** What to do **
Only one stretch of the data below is needed. Output the lines from the one with "Given: Select LeetCode日常 in the Tags list" up to and including the one with "Screen dimensions: 1543x784", exactly as they stand.
Records to process below:
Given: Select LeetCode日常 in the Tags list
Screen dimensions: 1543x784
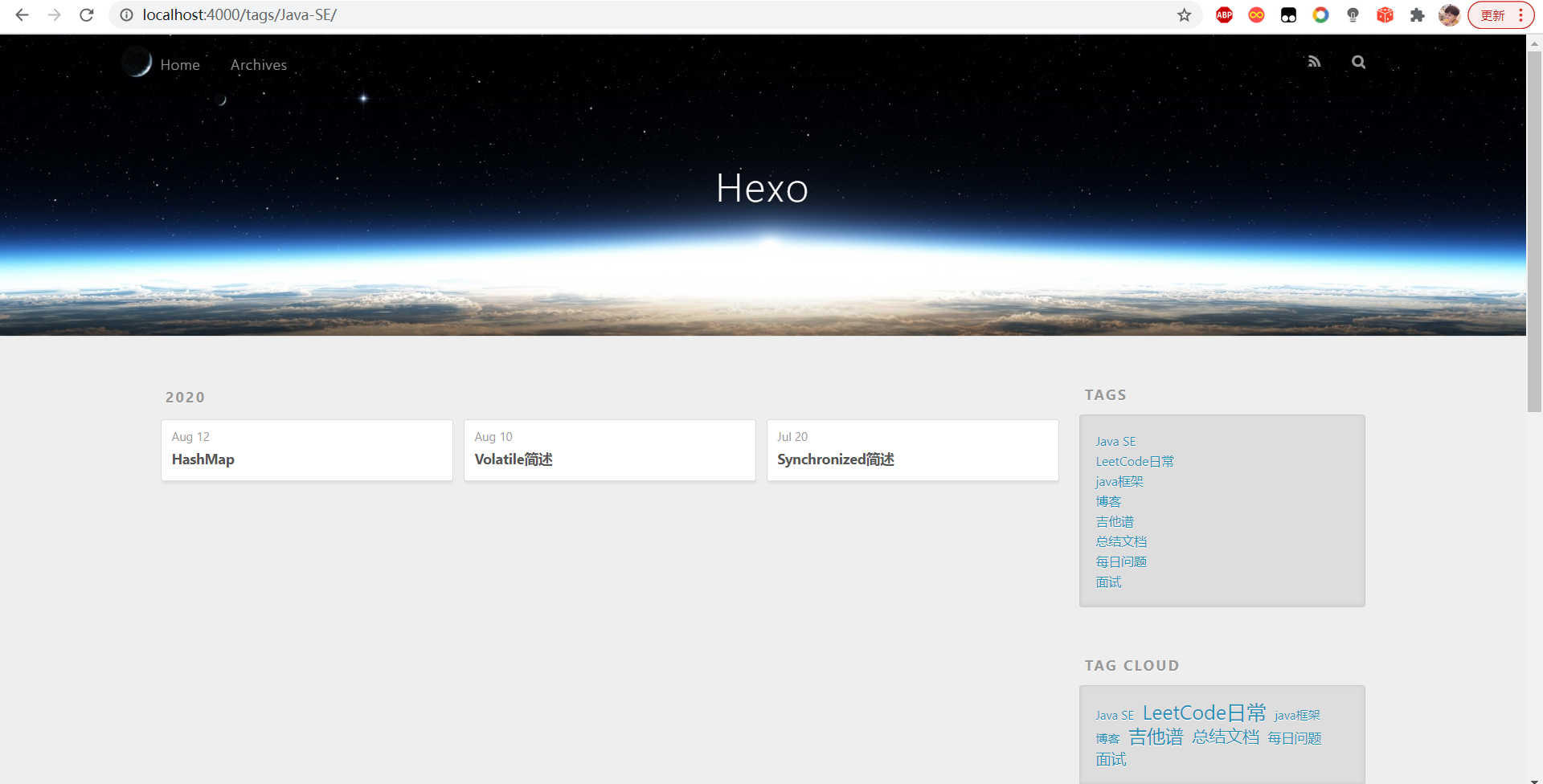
End of Records to process.
Records to process below:
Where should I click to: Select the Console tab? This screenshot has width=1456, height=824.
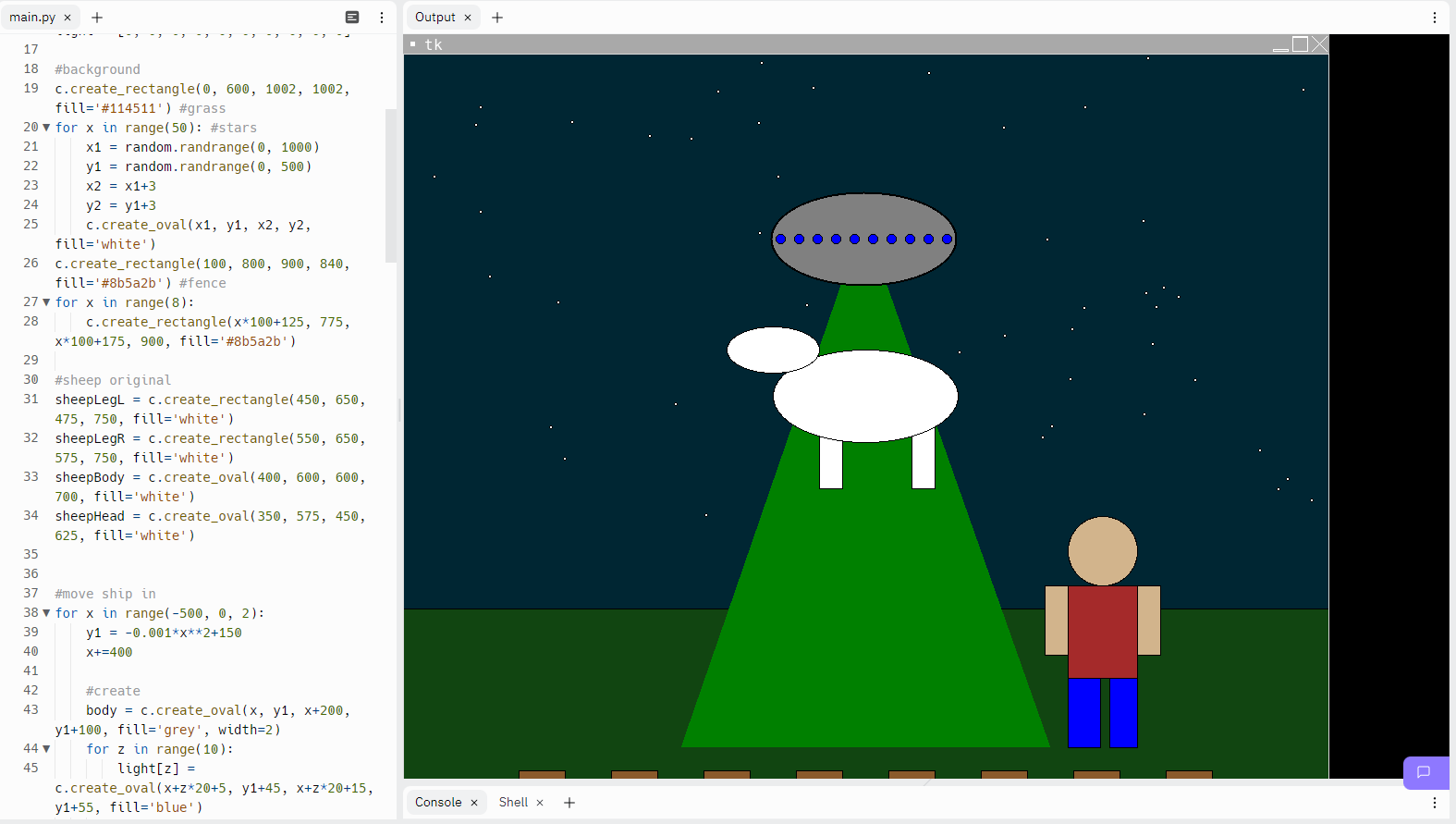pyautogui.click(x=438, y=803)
End of Records to process.
Records to process below:
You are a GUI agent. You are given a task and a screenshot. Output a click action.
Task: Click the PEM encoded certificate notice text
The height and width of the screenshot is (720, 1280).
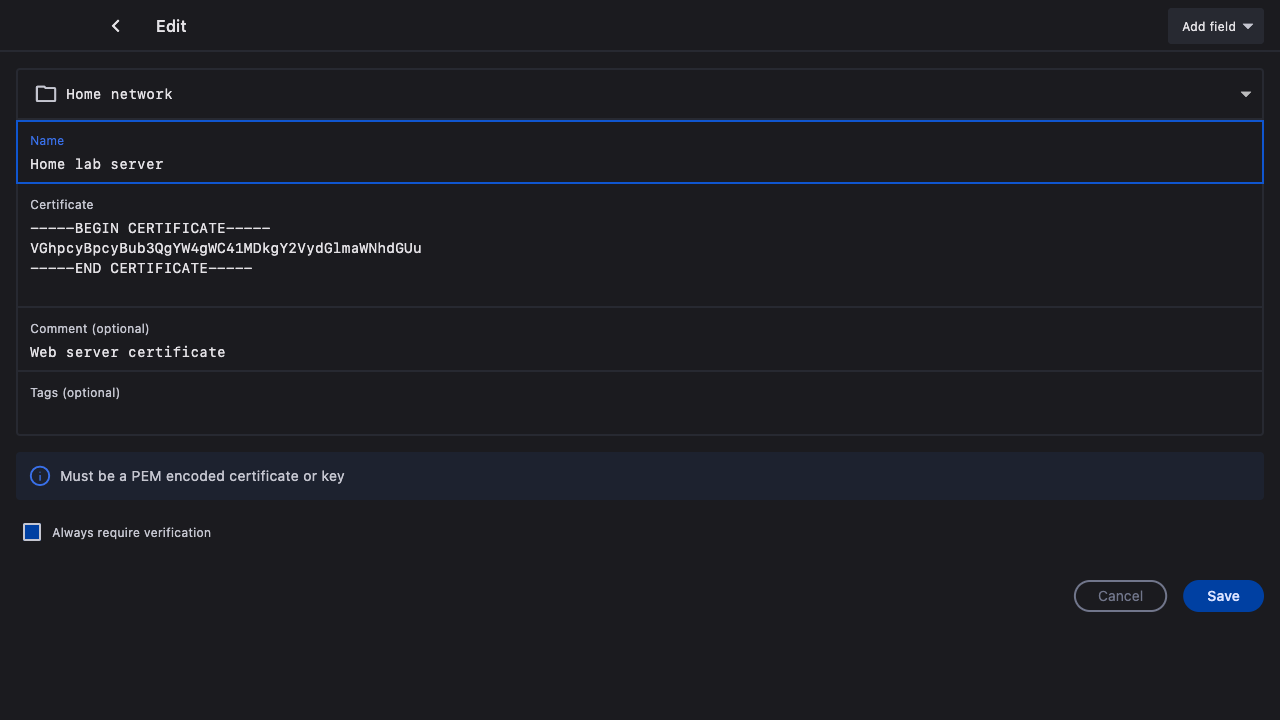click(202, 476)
End of Records to process.
** Output below **
Given: Select LeetCode日常 in the Tags list
Screen dimensions: 1543x784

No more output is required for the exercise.